▶ _Goal of the exercise_
Search each line below for the word "button" and list those that contain it.

Collection entries:

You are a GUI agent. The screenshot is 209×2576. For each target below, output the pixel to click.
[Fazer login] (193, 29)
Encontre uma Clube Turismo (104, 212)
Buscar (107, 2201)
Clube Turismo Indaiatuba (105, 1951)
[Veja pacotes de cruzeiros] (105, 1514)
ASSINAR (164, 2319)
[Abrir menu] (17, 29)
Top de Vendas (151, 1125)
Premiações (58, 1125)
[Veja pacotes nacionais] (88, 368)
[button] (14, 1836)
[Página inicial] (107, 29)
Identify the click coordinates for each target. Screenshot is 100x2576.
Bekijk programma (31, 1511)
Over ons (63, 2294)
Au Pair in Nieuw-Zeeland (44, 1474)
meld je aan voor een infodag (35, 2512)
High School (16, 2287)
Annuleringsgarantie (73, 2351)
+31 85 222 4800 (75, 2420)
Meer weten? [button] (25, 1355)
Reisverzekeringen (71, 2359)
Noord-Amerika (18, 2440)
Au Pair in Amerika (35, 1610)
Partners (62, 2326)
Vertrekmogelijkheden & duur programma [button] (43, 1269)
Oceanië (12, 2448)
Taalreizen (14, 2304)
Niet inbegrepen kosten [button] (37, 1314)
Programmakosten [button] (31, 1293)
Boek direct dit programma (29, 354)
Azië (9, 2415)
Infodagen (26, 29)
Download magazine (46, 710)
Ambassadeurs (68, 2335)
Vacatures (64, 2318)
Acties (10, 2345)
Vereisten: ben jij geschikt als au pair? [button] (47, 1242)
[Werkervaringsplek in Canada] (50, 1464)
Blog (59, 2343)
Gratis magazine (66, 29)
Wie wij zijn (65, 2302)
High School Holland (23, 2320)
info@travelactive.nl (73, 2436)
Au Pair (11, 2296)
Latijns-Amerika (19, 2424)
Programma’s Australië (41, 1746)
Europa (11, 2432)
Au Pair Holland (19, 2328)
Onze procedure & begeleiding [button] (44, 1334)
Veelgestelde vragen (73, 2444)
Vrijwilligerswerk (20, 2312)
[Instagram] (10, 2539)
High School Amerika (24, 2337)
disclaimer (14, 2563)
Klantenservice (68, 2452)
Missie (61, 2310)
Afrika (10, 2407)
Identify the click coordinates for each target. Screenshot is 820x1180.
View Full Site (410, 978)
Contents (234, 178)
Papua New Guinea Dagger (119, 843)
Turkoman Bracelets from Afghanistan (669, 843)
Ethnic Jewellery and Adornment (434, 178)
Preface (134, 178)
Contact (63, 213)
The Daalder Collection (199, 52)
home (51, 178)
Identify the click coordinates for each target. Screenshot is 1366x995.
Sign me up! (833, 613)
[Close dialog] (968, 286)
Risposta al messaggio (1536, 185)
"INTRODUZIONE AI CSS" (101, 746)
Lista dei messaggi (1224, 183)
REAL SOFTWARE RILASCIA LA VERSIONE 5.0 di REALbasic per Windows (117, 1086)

▶ _Answer section_
[button] (14, 1836)
Meer weten? [button] (25, 1355)
Vertrekmogelijkheden & duur programma [button] (43, 1269)
Niet inbegrepen kosten [button] (37, 1314)
Programmakosten [button] (31, 1293)
Vereisten: ben jij geschikt als au pair? [button] (47, 1242)
Onze procedure & begeleiding [button] (44, 1334)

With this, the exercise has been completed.